Мать долго и упорно отказывала.
Отец предоставлял ей полное распоряжение доходами, оставляя себе безделицу для личных нужд, но именно ввиду этого доверия и деликатности ее прельщала мысль о достижимой независимости, и чересчур было обидно из-за разных ухищрений дважды лишиться выпавшего наследства.
Я хорошо помню, как наконец она сдалась на горячие просьбы братьев, которых устраивало получение обещанных капиталов, и им в угоду она решилась пожертвовать своим самолюбием.
Отец внес графу Строганову пятьдесят пять тысяч, требуемые им, но, по настоянию матери, была совершена на его имя купчая на эти 500 душ крестьян, и так как это случилось незадолго до уничтожения крепостного права, то это оказалось даже не особенно выгодным предприятием. Она же с этой минуты порвала всякие сношения с семьей Строгановых, тем более что старый граф, к справедливости которого она тщетно взывала, как посвященного в обстоятельства дела, уже раз отстранивший ее, оказался солидарным с сыном. Исключение составил только граф Григорий Александрович, как непричастный всему делу и сохранивший к ней прежнюю беспристрастную дружбу.
Смерть императора Николая Павловича случилась в самый разгар этих денежных дрязг и своей неожиданностью нанесла ей вдвойне тяжелый удар. Отец приехал из Зимнего дворца и при мне сообщил ей скорбную весть. Побледневшее лицо словно окаменело под наплывом горя. Неутешно оплакивала она Царя-Благодетеля, собирая, как драгоценные реликвии, все, что относилось к нему.
В ее заветной шкатулке хранятся у меня посейчас два его автографа, цветы с гроба, поношенный темляк и платок с его вензелем.
Теплое участие, сошедшее на нее с высоты Престола в самую ужасную минуту ее жизни, неизменная доброта и поддержка, проявляемая ей и детям, создали в благодарном сердце тот благоговейный культ, который теплился в ней до последней минуты и ярко вспыхивал, как только доводилось произнести имя усопшего царя.
В августе этого зловещего 1854 года, в бытность нашу в Петергофе, отец заболел холерою, сильно свирепствовавшей в Петербурге и окрестностях.

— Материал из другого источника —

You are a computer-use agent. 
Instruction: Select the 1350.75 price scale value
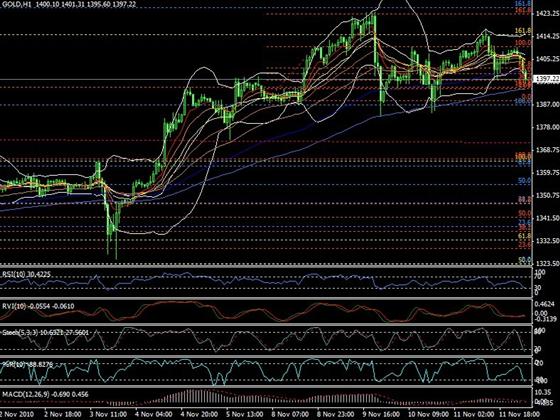[x=548, y=195]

С беззаветным самоотвержением мать ходила за ним, не отходя от постели больного, и ей удалось вырвать его из цепких рук витавшей над ним смерти.
Не успел он еще вполне оправиться и набраться сил, как получил приказание, по должности генерал-адъютанта, отправиться в Вятку для сформирования местного ополчения. Россия стягивала в Крым последний оплот в борьбе с наседающим врагом.
Относительно службы отец не признавал отговорок; он немедленно собрался в далекий тяжелый путь. Железной дороги, кроме Николаевской, не было; осень уже наступала.
Мать не могла решиться отпустить его одного и, несмотря на пережитое волнение и усталость, на общее недомогание, изредка уже проявлявшееся во всем организме, она храбро предприняла это путешествие. В этом случае, как и всегда, она не изменила своему правилу: никогда не думать о себе, когда дело коснется блага и удобства близких.
Уступая желанию сестры Маши, нас троих, еще маленьких девочек, отправили с ней, с нашей гувернанткою и неразлучною няней к сестре Таше в Немиров, Житомирской губернии, где муж ее квартировал по должности начальника штаба.
Жгучей болью отозвалась в моем сердце эта первая разлука с матерью, и разнообразие впечатлений из окон громадной колымаги, смутно смахивавшей в моей памяти на Ноев ковчег, не скоро разогнало охватившую меня детскую грусть.
Курьезно было бы описать это путешествие. В сравнении с всюду введенным теперь комфортом многим показалось бы оно баснословным, но здесь это не у места.
Одно только знаю, что брезгливое чувство, с которым я всю жизнь относилась ко всякого рода передвижениям, несомненно запало во мне в эту отдаленную эпоху Крымской войны.
Вятка являлась прототипом провинциального захолустья, по своей отдаленности служившего надежным местом ссылки. Приезд генерал-адъютанта казался таким великим событием, что их чуть не с колокольным звоном встречали.